There are about 6.7 billion persons in the world, and the annual population growth rate stands now at about 1.4% per year. That doesn't sound too bad until you understanding how exponential growth works. Then it gets scary.

For example, run that 1.4% growth out just a little more than 700 years (not much time at all in the 90,000-year history of humanity), and the human population of the earth stands at more than 178 trillion, or one person for every square yard of land area on the planet. Think we'll reach that? We don't either.

But we don't need to wait until we're literally out of room to see the folly in overpopulation. The problems posed by too many humans are already painfully apparent, and every challenge we describe here on LetTheSunWork, including vanishing rivers, desertification, deterioration of air quality, catastrophic climate change, infectious disease, and peak oil, gets worse with more people and more manageable with fewer people.

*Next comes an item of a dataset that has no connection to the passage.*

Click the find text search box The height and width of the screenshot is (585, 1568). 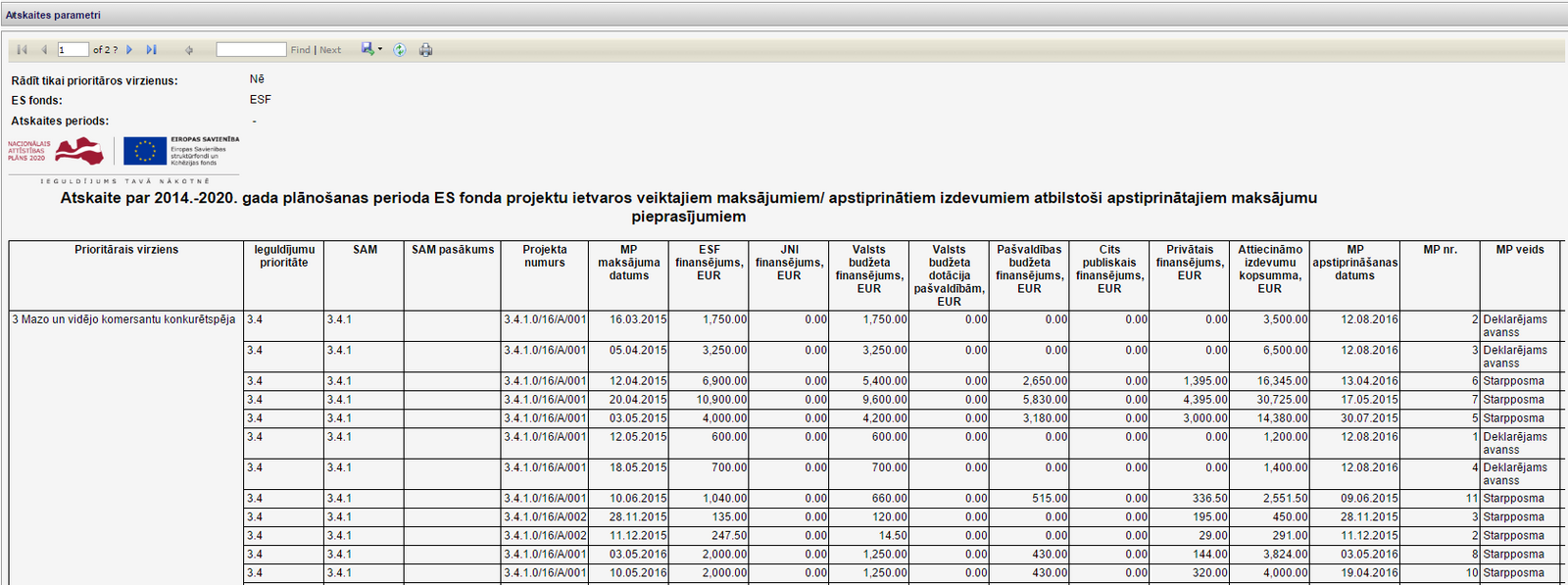point(251,50)
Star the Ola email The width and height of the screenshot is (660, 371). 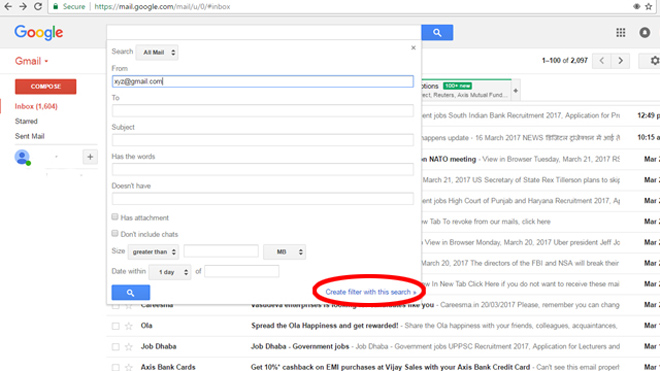coord(129,326)
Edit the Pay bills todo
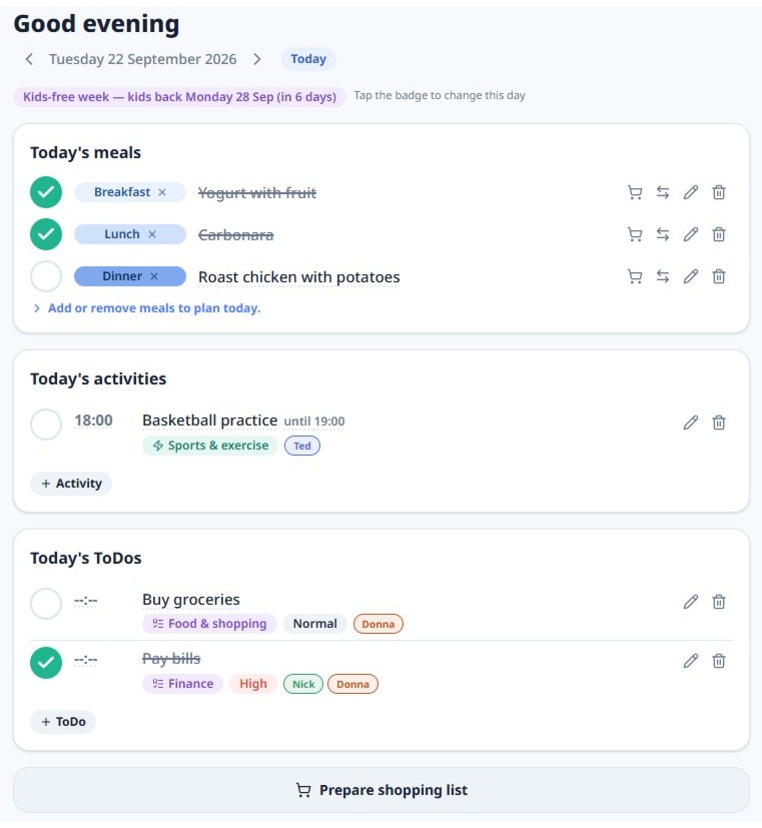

The human population of the earth is likely to decline. It's just the way it declines that's uncertain. One way the population of the earth can decline is for all of us (with the wealthiest nations using all the resources setting the example, of course) to move voluntarily to cut population growth to zero and then move to reduce population. This kind of change would be painful and would require that we dismantle a blistering array of pronatalist policies and customs that have held sway in the industrialized world for the last several decades.

If we don't move proactively to reduce the world's population, the decline will come in one or more crashes, massive and traumatic die-offs from drought, starvation, infectious disease, or war - far more brutal than the cost and pain of proactive limits on birth rates could ever be. For a simple explanation of the folly of unrestricted population growth, read the Bathroom Metaphor.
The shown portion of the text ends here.